17 juillet 2014

Burundi : soutenir l'émancipation économique et sociale des femmes

Au Burundi, les femmes ne sont pas reconnues socialement. CARE soutient leur émancipation économique et sociale par le biais d'associations villageoises d'épargne et de crédit. Découvrez le témoignage de Consolata, mariée à 16 ans et aujourd'hui membre du Forum National des Femmes.

Au Burundi, près de 23 % des filles se marient avant l'âge de 18 ans

L'ONG CARE lutte contre les mariages forcés
© Maniraikiza Leat/CARE 2014

« Je m'appelle Consolata. J'ai 37 ans. Mes parents m'ont retirée de l'école après ma sixième année de scolarité. Ils m'ont dit : « Pour une fille, le diplôme le plus important, c'est un mari ». À l'âge de 16 ans, j'ai été forcée de me marier à un homme de 37 ans. Je n'avais pas d'autres choix, mes parents avaient déjà utilisé l'argent de ma dot »

Consolata n'est pas un cas isolé. Au Burundi, les filles sont appelées « umukobwa », mot qui signifie « destinée à la dot/ prix de la fiancée ». 

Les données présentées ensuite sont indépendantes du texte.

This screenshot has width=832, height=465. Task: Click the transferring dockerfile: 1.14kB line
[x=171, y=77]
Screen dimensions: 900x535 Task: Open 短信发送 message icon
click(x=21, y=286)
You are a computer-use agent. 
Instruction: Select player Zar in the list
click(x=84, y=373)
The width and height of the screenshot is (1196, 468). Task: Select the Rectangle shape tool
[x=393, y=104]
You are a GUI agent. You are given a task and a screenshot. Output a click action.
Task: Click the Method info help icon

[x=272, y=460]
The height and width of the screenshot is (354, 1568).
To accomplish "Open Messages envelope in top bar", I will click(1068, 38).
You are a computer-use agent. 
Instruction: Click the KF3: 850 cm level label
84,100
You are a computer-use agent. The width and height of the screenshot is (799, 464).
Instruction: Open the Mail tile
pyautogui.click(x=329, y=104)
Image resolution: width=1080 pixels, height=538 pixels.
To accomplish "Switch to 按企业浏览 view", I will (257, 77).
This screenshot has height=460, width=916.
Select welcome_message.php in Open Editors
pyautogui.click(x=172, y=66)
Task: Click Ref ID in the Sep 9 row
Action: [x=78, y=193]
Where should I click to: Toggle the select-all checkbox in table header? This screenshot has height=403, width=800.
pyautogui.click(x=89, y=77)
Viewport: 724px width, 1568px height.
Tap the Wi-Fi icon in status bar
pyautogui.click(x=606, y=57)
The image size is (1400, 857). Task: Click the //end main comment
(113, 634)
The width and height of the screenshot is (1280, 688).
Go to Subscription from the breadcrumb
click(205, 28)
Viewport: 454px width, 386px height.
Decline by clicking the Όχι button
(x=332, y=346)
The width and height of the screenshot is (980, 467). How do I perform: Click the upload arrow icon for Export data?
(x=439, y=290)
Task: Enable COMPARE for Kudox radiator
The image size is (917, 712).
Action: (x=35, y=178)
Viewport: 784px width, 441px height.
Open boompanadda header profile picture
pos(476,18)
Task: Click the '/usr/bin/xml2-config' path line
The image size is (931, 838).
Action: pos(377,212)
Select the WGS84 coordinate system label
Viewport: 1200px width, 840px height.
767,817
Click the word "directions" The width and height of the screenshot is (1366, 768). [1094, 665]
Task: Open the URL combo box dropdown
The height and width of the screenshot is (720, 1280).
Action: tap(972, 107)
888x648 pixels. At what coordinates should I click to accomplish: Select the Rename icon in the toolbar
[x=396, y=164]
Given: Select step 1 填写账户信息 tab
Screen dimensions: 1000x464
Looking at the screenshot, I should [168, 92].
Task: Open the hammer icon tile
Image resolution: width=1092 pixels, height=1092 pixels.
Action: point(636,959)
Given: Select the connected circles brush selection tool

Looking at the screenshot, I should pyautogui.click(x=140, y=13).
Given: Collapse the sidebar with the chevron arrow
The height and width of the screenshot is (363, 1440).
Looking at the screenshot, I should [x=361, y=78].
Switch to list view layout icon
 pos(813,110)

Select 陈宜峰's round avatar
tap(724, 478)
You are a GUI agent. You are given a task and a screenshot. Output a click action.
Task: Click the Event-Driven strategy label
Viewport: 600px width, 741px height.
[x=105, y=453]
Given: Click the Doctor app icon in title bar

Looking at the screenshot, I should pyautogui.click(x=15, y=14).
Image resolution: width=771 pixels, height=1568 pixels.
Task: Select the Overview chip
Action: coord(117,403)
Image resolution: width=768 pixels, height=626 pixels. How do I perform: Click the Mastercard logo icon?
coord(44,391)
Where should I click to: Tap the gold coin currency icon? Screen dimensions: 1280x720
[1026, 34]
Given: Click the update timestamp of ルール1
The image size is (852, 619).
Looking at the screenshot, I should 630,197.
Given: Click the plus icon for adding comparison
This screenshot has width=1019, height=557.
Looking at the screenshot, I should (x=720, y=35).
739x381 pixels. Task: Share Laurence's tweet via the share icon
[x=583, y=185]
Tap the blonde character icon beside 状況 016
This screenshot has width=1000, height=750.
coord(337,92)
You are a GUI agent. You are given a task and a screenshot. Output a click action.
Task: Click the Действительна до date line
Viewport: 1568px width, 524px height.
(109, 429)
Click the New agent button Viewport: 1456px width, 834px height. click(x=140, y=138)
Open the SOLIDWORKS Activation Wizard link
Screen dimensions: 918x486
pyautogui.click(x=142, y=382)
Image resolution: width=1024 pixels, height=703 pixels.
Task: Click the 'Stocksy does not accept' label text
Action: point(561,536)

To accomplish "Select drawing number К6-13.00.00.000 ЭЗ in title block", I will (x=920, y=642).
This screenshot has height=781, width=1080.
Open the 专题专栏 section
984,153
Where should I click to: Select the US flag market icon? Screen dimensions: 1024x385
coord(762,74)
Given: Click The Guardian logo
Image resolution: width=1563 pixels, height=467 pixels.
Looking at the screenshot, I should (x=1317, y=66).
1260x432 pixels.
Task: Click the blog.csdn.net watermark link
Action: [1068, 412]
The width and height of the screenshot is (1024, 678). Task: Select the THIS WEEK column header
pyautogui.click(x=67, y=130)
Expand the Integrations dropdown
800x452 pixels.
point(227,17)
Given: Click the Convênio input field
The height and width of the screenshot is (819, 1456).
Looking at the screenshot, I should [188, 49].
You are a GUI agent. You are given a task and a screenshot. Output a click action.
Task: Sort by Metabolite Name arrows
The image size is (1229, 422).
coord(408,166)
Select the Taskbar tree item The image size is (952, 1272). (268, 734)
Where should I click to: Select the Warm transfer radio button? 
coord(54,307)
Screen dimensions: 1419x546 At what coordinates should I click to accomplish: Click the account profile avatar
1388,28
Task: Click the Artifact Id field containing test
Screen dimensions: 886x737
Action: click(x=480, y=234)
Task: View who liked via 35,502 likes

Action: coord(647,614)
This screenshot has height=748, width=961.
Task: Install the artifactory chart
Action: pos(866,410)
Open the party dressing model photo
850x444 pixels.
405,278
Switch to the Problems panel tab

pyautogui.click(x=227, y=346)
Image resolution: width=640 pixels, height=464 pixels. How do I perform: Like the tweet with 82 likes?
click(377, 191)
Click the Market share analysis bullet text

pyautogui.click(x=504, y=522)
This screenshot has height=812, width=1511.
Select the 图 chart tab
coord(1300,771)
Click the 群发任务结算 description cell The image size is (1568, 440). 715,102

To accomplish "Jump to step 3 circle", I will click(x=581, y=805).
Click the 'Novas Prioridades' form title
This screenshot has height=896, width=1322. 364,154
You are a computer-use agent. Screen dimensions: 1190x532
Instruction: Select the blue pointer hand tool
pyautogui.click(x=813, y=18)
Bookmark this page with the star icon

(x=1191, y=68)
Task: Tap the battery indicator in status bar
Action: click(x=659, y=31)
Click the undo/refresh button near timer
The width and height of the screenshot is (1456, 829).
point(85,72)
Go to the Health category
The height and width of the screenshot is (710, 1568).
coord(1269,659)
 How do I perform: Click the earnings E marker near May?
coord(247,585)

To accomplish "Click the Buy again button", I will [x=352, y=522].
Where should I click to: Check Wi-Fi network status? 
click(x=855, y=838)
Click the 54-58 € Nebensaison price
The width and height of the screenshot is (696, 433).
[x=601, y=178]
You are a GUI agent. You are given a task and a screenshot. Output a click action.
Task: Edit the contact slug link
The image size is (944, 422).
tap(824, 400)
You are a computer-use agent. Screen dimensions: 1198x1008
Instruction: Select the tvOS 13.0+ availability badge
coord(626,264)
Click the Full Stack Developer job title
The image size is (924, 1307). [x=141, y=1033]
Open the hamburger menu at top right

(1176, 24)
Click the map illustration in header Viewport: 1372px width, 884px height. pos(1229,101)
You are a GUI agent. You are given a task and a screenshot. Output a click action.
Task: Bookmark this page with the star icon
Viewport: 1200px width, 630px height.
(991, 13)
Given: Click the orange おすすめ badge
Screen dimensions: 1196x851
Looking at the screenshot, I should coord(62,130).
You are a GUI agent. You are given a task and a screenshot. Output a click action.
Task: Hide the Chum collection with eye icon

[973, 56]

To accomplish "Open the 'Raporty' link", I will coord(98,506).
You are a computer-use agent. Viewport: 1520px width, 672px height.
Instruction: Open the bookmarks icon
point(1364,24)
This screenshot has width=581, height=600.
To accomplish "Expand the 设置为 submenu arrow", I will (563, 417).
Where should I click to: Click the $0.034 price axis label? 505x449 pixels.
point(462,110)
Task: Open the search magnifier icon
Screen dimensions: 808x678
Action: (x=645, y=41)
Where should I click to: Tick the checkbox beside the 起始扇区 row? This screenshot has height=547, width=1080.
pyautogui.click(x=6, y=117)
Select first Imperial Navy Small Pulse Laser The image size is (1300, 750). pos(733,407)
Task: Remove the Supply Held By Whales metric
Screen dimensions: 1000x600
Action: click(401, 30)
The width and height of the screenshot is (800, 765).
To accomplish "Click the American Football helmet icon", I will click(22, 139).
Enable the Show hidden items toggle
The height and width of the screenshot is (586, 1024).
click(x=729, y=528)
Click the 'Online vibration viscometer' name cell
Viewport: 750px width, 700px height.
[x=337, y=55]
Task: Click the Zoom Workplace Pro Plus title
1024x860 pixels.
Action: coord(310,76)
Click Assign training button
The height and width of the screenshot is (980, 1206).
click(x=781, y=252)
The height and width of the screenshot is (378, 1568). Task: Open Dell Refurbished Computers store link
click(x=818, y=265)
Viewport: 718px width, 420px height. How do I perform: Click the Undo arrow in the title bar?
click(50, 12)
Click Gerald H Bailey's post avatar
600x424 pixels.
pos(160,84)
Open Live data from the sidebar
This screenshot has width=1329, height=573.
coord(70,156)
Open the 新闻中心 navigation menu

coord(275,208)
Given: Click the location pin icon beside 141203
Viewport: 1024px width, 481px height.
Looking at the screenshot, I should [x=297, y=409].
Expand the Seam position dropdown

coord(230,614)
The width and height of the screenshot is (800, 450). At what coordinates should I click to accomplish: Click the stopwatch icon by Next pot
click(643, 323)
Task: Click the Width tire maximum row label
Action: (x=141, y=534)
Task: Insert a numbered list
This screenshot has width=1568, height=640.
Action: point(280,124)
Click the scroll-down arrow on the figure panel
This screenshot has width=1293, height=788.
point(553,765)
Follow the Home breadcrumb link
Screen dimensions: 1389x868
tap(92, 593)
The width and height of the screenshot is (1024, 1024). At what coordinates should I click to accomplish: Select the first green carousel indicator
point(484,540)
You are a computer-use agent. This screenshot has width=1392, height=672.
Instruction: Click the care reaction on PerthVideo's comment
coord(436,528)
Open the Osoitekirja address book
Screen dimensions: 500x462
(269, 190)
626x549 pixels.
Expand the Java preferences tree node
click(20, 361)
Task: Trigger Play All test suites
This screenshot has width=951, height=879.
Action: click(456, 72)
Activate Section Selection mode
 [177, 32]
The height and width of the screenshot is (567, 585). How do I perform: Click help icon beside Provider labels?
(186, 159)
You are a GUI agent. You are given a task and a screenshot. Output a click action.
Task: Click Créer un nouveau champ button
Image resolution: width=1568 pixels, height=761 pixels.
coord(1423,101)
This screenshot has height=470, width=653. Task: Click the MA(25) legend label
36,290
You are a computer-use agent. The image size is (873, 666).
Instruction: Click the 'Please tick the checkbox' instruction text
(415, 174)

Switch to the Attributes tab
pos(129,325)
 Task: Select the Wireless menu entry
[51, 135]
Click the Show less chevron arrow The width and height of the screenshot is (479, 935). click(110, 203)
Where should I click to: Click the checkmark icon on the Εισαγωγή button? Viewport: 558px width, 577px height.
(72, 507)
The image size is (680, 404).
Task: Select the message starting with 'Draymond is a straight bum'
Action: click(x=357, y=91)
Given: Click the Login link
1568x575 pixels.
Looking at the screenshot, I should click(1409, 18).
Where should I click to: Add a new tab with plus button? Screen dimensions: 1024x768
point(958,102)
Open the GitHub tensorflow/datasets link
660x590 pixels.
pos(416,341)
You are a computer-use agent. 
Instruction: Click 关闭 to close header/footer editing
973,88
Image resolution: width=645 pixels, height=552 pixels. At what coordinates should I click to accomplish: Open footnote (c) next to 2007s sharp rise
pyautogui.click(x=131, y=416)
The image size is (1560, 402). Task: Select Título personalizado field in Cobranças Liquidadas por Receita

Les parents reçoivent de l'argent du futur époux de leur fille. Après quoi, cette dernière est considérée comme appartenant à son mari.

Pour de nombreuses familles au Burundi, il n'y a donc aucun intérêt à investir pour leurs filles. Durant les quelques années où elles vivent avec leurs parents, les filles s'occupent des tâches ménagère : préparer les repas, aller chercher du bois ou de l'eau, s'occuper des plus jeunes... Cela les prépare à leur futur rôle d'épouse.

CARE soutient l'émancipation économique et sociale des femmes

Les filles et les femmes sont dépendantes de leur mari ou de leur père, car elles ne peuvent pas hériter d'un bien et ont peu d'opportunités de gagner un revenu.

« Je n'ai pas aimé être mariée. La première femme de mon mari me haïssait. Mon mari me battait. Il a vendu le terrain où je cultivais des légumes. J'ai alors travaillé pour d'autres personnes pour pouvoir nourrir mes enfants. Je vivais de presque rien et mon mari ne m'aidait pas. En tant que seconde épouse, je n'étais pas légalement mariée. A cause de ça, je ne pouvais même pas aller à la messe, je restais à la maison et je n'avais pas d'amis », se souvient Consolata.

Heureusement, l'histoire de Consolata finit bien. En 2009, elle a rejoint une association villageoise d'épargne et de crédit créée par CARE. Consolata y a reçu une formation et un soutien économique. Elle a aussi participé à un groupe de soutien social pour les femmes.

Après trois ans, Consolata a pu économiser assez pour acheter un terrain et des biens d'une valeur de 1 000 dollars.

Aujourd'hui, Consolata lutte contre les mariages forcés

« Aujourd'hui, je travaille avec CARE et gère toutes les formations d'épargne et de crédit pour les femmes et les hommes de ma région. En 2013, j'ai été élue au comité de direction du Forum National des Femmes. Je peux maintenant aider d'autres femmes et jeunes filles. Cette année, je suis venue en aide à 6 jeunes filles dont les parents avaient déjà accepté le prix de la fiancée et prévoyaient de les marier. Avec de l'aide, les parents ont pu rembourser l'argent et les filles sont restées à l'école. »
CARE au Burundi

CARE travaille au Burundi depuis 1994 et soutient actuellement 2 600 associations villageoises d'épargne et de crédit. Le programme Umwizero aide 136 000 femmes à améliorer leur situation économique et leur statut social et politique.